Porzuciła dziecko na ulicy, bo miała „gorszy dzień". Tłumaczy: „Nie umiałam go znaleźć, poszłam spać”
Matka, która w centrum Sosnowca zostawiła 3,5-letnie dziecko, tłumaczyła policji, że bardzo kocha synka, ale miała gorszy dzień. Kobieta nie przyznaje się do winy, usłyszała jednak zarzut porzucenia dziecka. Grozi jej do 3 lat więzienia.
Matka porzuciła dziecko w centrum miasta w zeszły poniedziałek, teraz usłyszała zarzuty. Za pozostawienie 3,5-letniego synka bez opieki grozi jej do 3 lat więzienia. Kobieta twierdzi jednak, że jest niewinna. „Każdy może mieć gorszy dzień” − miała tłumaczyć policji.
Matka porzuciła dziecko, jak się tłumaczy?

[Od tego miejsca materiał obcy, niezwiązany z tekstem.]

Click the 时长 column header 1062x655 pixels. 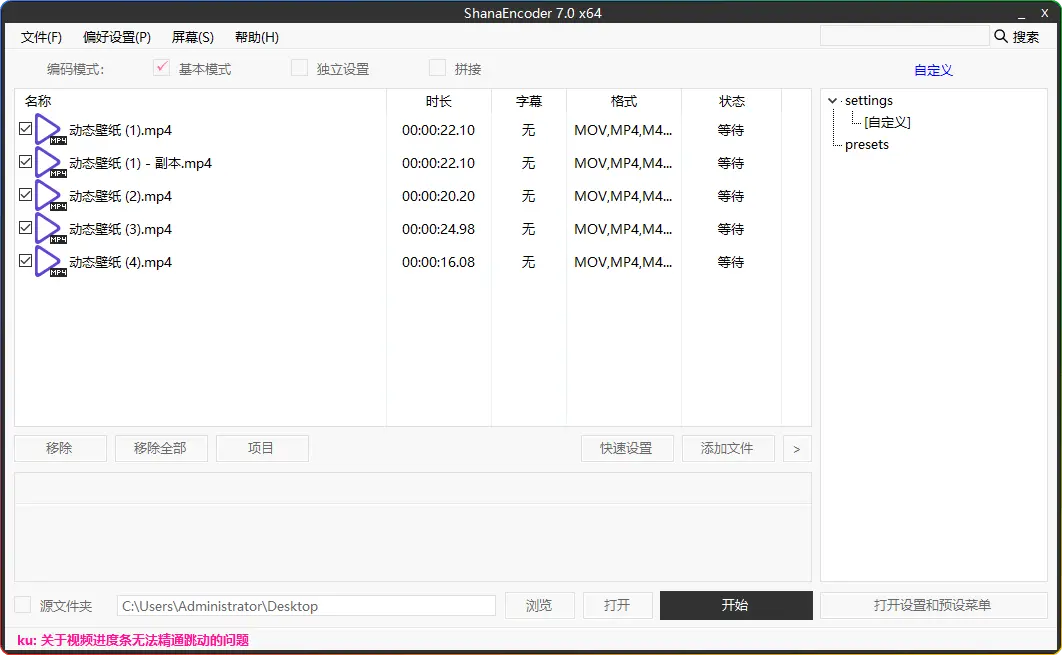(438, 101)
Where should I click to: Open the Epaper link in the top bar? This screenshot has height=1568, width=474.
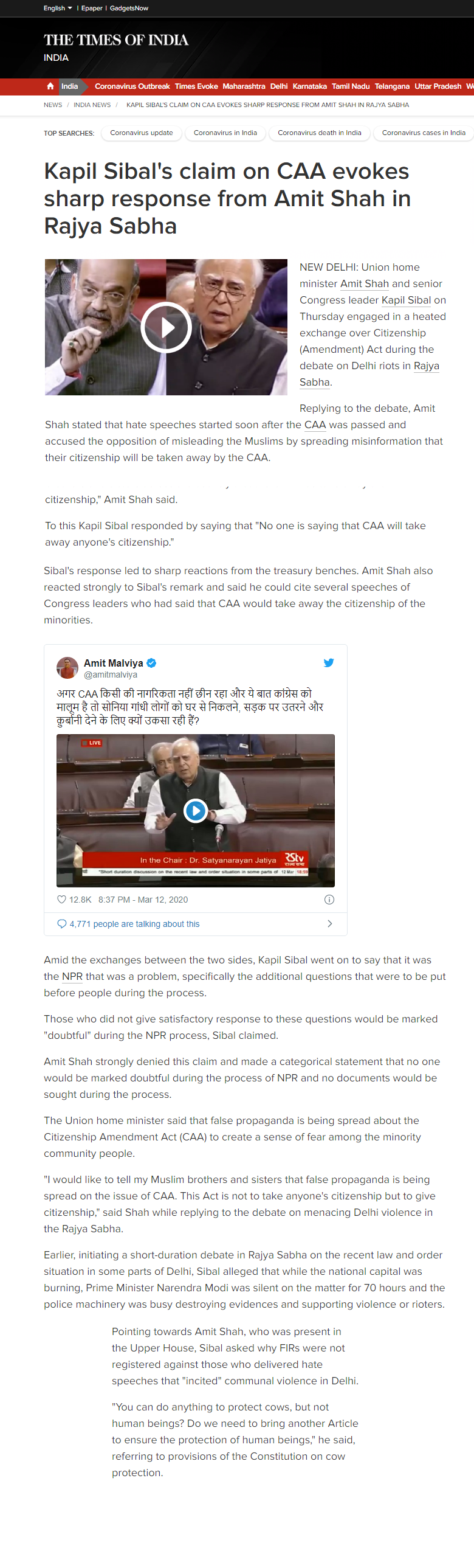coord(92,8)
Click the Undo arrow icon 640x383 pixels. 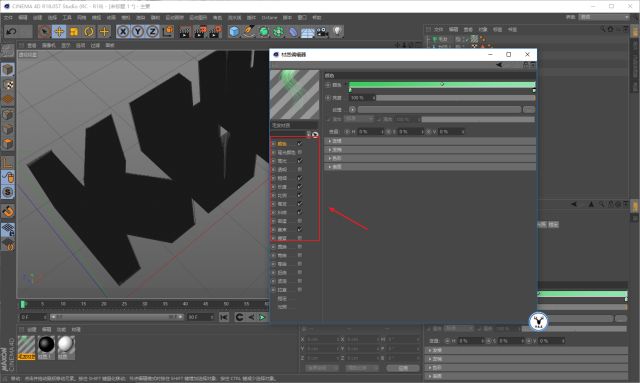[11, 31]
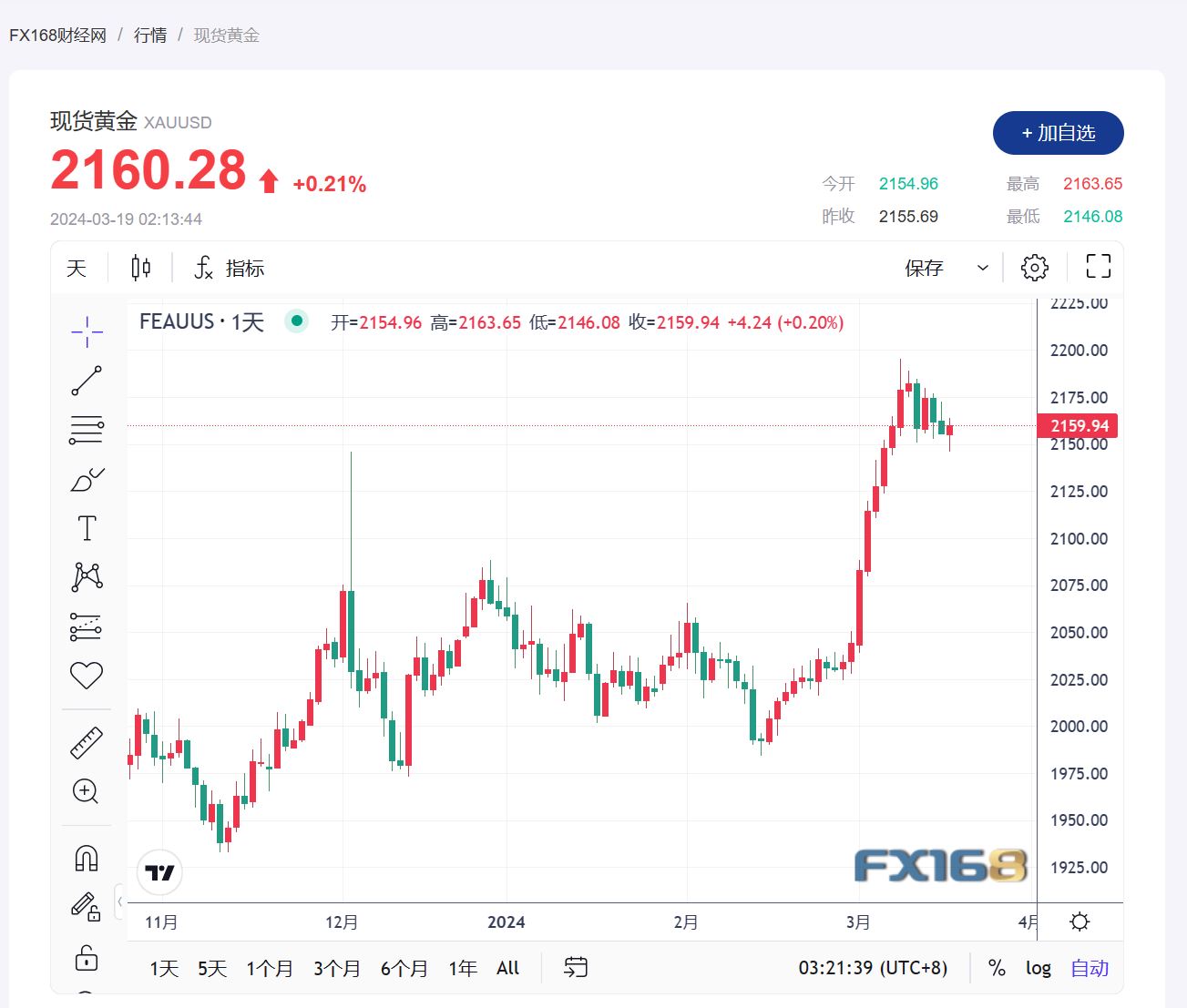
Task: Select the text annotation tool
Action: pos(86,526)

24-letnia kobieta zostawiła dziecko w centrum Sosnowca w miniony poniedziałek po godzinie 22. Zareagowali przechodnie, którzy dostrzegli zdezorientowane dziecko bez opieki. Kontakt z chłopcem był utrudniony, kobieta, która go znalazła, podkreślała jednak, że dziecko było czyste i zadbane. Policja szybko ustaliła tożsamość matki chłopca, a dzięki nagraniom z monitoringu wiadomo, że kobieta świadomie zostawiła dziecko samo na ulicy i odjechała autobusem.
24-latka została już przesłuchana i usłyszała zarzut porzucenia dziecka. Jej obszerne tłumaczenia cytuje Gazeta Wyborcza:
„Franek bardzo marudził, nie chciało mu się iść po schodach. Miałam ze sobą ciężkie torby. Zostawiłam je, dziecko wprowadziłam na górę. Wróciłam po torby, ale dziecka już nie było. Nie miałam pojęcia, że poszedł za pomnik. Nie umiałam go znaleźć. Pojechałam do domu i poszłam spać.”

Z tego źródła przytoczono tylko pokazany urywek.